Sunday, June 27, 2010

pay more taxes, voluntary? right!

The functions of these programs differ widely, but they all share one remarkable feature. The taxpayer dollars were not wrenched from the pockets of the Commonwealth’s residents. Instead, thousands of Bay Staters checked off boxes on their income tax returns opting to contribute to the funds. These people paid, in other words, what sounds like the ultimate oxymoron: voluntary taxes.
Though voluntary tax programs could never generate enough money to run a state, more people chip in than you might expect (more, that is, than none). And according to some enthusiasts, we could be doing more to capitalize on this surprising willingness to give. Voluntary taxes, these thinkers say, offer a politically palatable way to raise additional revenue and perhaps even to strengthen Americans’ sense of patriotism and citizenship. And in the current political and fiscal climate, lawmakers are frankly desperate for creative solutions.
and this from a study referenced by the article
The authors concluded that dislike of taxes may be not just a matter of reluctance to part with our money, or mistrust of the government: It may be largely about the lack of control over where exactly our money goes.

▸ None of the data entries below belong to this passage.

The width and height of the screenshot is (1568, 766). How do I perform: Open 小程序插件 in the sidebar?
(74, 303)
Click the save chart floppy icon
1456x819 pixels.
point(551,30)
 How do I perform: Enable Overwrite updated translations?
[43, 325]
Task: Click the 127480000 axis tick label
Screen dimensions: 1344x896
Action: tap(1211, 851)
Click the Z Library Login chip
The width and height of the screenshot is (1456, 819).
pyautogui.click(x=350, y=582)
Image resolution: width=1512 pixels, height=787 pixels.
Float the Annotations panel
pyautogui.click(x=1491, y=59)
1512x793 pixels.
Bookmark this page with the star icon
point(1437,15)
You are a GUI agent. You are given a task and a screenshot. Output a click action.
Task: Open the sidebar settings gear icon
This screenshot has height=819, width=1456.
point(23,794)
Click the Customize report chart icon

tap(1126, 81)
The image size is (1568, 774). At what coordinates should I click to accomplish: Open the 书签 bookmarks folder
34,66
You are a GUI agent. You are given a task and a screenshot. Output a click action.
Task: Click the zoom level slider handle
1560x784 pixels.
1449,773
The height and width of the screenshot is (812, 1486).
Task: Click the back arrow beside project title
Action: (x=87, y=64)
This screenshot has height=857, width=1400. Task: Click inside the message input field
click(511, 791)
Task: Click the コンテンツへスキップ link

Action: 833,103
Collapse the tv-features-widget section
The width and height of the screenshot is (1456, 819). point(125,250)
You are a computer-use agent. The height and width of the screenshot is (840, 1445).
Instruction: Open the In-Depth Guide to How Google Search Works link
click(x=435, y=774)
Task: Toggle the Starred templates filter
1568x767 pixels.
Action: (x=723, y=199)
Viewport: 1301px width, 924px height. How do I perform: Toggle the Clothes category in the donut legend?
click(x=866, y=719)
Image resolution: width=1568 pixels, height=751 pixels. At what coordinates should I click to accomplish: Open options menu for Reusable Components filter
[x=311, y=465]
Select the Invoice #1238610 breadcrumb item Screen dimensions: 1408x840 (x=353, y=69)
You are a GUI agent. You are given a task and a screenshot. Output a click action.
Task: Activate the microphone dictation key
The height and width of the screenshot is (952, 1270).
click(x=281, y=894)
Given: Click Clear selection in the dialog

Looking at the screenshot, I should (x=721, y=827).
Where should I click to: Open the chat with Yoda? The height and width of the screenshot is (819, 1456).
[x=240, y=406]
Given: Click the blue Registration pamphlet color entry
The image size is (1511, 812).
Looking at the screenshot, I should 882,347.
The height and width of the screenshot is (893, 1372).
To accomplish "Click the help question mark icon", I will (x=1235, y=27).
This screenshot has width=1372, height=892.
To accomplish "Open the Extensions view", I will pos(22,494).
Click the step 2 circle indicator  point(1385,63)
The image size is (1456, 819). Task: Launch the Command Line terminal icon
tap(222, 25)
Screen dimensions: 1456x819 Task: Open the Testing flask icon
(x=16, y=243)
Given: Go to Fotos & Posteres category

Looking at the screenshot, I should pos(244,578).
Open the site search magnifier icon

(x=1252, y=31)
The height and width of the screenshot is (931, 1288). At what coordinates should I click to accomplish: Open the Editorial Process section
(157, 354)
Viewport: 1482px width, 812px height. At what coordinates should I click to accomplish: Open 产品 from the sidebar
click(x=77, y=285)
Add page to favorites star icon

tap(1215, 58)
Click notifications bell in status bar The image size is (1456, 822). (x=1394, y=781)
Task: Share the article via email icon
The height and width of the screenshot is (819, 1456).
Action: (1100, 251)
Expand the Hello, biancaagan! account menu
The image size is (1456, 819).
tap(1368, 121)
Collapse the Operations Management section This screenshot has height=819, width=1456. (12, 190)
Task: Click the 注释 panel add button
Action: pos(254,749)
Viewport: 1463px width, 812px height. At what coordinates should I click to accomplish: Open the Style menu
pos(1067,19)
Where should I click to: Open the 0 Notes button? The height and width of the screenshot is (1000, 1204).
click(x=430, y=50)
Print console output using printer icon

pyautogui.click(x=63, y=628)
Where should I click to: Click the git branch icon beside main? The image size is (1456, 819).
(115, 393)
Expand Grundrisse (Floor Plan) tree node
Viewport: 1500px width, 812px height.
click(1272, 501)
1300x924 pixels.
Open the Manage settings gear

I think too little is paid to this particular aspect of control. Several of the comments on the Milford Daily News pages mentioned this lack of specifics as to where the money was to be used. Even though the authorization from the Town Council was for the $3 million to be divided with $1.8 M for the schools, $300,000 for the Town and $900,000 for road repair, the question on the ballot per state guidelines was phrased as:
Shall the Town of Franklin be allowed to assess an additional $3,000,000.00 in real estate and personal property taxes for the purpose of the operating budget for which monies from this assessment will be used for the fiscal year beginning July 1, two thousand and ten?
Indeed, the article does go on to say
... it seems that giving taxpayers some control over the funds is key. The University of Texas economists found that when subjects were permitted to earmark their donations, contributions more than doubled.